Fig. 1. Schematic illustration of the steady. The spin-orbit coupled Bose-Einstein condensate is trapped inside a high Q cavity, driven by control pump field ωE and a probe field ωP. When probe light interacts with pseudo spin-states, these states imprint synthetic texture to the probe light modes (schematically shown in left figure), which then form gapped and gapless bulk modes. But when the atomic dissipations act as a gain or amplification for probe light (schematically illustrated in right figure), surface modes or edge modes of probe light appear on the edges of the spin-states resulting in topology of light.  

In this work, the probe light was used to interact with spin-orbit coupled Bose-Einstein condensate in a cavity system. By adopting the approach of electromagnetically induced transparencies, we observe the transmission of probe light to reveal whether spin texture of spin-orbit coupled atomic states can imprint topological features to interacting probe light or not. The probe-pump induced double excitations of both spin states create transparencies for probe light. After that the pseudo spin states (synthetic spin-up and spin-down) of spin-orbit coupled BEC (in presence of cavity setup and configuration) imprint their signatures in the transmitting probe photons by altering their orbital angular momentum, depending upon the synthetic spin of the atomic states, as schematically illustrated in Fig. 1. However, in amplification case – where the atomic damping greater than cavity decay acts as a gain to the cavity field (κ/γ<1) – a edge-like surface modes appear around the edges of the pseudo-spin states revealing the topological phase transition, as schematically illustrated in Fig. 1 (right).

 Transparencies For Probe Light:

 To start, the phenomenon of electromagnetically induced transparency occurs because of the quantum interferences that permit the transmission of probe light from atomic medium in presence of pump laser induced transitions.

  

Fig. 2. The energy level excitation diagram. The left-side illustrates the probe-pump excitation of the atoms and
right-side is the Raman excitations at storage level for spin-orbit coupling.

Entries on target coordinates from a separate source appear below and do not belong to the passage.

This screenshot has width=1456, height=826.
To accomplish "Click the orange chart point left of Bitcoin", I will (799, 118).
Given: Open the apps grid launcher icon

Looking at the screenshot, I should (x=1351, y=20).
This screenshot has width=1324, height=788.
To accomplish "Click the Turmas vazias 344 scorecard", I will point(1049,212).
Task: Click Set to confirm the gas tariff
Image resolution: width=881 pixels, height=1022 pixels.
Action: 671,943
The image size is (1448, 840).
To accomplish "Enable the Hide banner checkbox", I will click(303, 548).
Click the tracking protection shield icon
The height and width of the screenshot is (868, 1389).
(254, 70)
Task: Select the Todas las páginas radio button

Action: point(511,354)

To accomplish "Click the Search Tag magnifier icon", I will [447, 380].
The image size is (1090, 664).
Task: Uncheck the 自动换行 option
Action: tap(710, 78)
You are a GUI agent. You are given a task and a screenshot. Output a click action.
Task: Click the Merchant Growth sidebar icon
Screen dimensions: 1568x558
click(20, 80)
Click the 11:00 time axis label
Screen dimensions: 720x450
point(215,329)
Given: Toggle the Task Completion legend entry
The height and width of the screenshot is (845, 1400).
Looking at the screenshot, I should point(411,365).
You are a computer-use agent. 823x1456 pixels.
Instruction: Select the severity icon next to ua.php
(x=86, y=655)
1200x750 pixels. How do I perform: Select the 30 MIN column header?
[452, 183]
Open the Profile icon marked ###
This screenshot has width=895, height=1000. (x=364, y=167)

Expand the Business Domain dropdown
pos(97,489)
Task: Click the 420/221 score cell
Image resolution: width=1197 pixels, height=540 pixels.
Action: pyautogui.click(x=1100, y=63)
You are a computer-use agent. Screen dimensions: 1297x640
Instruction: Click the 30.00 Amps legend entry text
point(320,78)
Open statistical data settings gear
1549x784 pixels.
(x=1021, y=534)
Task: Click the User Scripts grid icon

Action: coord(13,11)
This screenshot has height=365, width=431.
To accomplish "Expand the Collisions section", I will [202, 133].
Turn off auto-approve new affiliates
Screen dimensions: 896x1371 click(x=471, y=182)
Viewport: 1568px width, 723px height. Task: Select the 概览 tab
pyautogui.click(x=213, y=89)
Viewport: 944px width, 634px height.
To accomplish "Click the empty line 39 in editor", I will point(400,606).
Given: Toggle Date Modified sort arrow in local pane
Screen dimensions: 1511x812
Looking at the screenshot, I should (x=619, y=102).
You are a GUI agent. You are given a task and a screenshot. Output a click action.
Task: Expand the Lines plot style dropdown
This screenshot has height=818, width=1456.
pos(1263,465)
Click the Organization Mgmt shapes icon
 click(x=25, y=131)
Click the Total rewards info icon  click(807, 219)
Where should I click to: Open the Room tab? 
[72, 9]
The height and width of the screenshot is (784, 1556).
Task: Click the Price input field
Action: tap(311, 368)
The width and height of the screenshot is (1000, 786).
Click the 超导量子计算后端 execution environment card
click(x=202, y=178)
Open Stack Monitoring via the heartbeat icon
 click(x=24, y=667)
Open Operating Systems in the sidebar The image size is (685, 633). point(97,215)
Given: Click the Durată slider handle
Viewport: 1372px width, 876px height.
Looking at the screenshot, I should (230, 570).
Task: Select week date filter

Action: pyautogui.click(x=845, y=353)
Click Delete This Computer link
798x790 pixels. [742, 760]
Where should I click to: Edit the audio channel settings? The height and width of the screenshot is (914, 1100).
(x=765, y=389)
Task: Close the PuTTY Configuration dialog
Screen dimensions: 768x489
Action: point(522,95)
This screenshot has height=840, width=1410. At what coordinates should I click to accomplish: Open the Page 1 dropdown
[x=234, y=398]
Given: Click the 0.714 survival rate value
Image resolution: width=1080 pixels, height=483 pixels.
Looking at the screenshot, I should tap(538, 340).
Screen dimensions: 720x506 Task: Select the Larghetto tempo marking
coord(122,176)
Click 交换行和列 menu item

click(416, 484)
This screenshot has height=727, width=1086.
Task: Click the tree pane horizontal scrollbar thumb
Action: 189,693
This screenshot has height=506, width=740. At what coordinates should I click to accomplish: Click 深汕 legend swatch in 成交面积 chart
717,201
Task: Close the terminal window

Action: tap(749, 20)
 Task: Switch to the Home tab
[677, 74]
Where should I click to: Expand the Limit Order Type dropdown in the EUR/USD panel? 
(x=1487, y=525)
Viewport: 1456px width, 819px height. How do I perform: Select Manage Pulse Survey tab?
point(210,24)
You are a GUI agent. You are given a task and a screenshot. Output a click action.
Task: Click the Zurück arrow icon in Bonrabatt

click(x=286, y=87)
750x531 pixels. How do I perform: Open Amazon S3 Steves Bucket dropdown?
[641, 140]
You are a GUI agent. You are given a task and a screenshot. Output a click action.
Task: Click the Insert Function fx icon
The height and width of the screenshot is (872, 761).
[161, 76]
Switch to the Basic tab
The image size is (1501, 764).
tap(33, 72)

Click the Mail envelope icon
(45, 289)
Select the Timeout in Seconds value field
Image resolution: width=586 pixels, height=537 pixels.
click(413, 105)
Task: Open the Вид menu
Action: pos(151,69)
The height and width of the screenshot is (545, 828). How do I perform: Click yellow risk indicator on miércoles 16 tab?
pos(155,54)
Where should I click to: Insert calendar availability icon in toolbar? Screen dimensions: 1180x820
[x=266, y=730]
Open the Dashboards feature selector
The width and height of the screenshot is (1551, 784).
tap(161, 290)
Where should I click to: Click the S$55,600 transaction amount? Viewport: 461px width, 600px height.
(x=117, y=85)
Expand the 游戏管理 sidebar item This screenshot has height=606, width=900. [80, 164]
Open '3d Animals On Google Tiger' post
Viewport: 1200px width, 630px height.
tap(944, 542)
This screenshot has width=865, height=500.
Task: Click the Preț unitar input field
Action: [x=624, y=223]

In this study, the bias magnetic field produces a Zeeman splitting ħωz of electronic ground state manifold (as shown in Fig. 2), yielding to two pseudo spin states |↑〉 and |↓〉. These pseudo spin states then become momentum sensitive because of momentum locking produced by the two counter propagating Raman lasers. These pseudo-spin states get collectively excited to the intermediate or storage state, similarly like any conventional mediums for electromagnetically induced transparency. As both pseudo spin states lay at different levels in the spectrum of intermediate storage state because of probe-pump interactions, therefore, the transitions from both states to the ground state of the system |g〉 are prohibited by the dipole configuration, yielding in two transparencies for the probe light. In other words, now quantum interference between three transitional pathways results in two transparencies. Therefore, the first (or only one) transparency window appears in the probe transmission when only Bose-Einstein condensate (without spin-orbit coupling) is coupled to the cavity. However, in the presence of spin-orbit coupling, the probe transmission shows two windows of electromagnetically induced transparency, because of standard Raman process that converts simple Bose-Einstein condensate to two pseudo spin states.  Further, at higher values of ωz, the Zeeman splitting reaches to such levels from where the transition blockage to the system ground state |g〉 results in another dark state occurring in off-resonance domain of probe-pump detuning.

 Topological Nonlinear Optics:

 In order to observe the formation of optical Dirac cones, conventionally, we plot the transmitted light modes (bulk modes) from such structures as a function of spatial wave vector (in reciprocal space) and the transmitted optical mode frequency. Fundamentally, the interaction of optical field with such objects or materials (with multiple invariants or spin texture) will force light to deform its mode spectrum in accordance with the object’s signatures. Such transmitted optical modes (mimicking like bulk states or optical bulk modes) disperse into gapped or gapless Dirac cones, again depending upon the calibration, leading towards the nontrivial topology of light. 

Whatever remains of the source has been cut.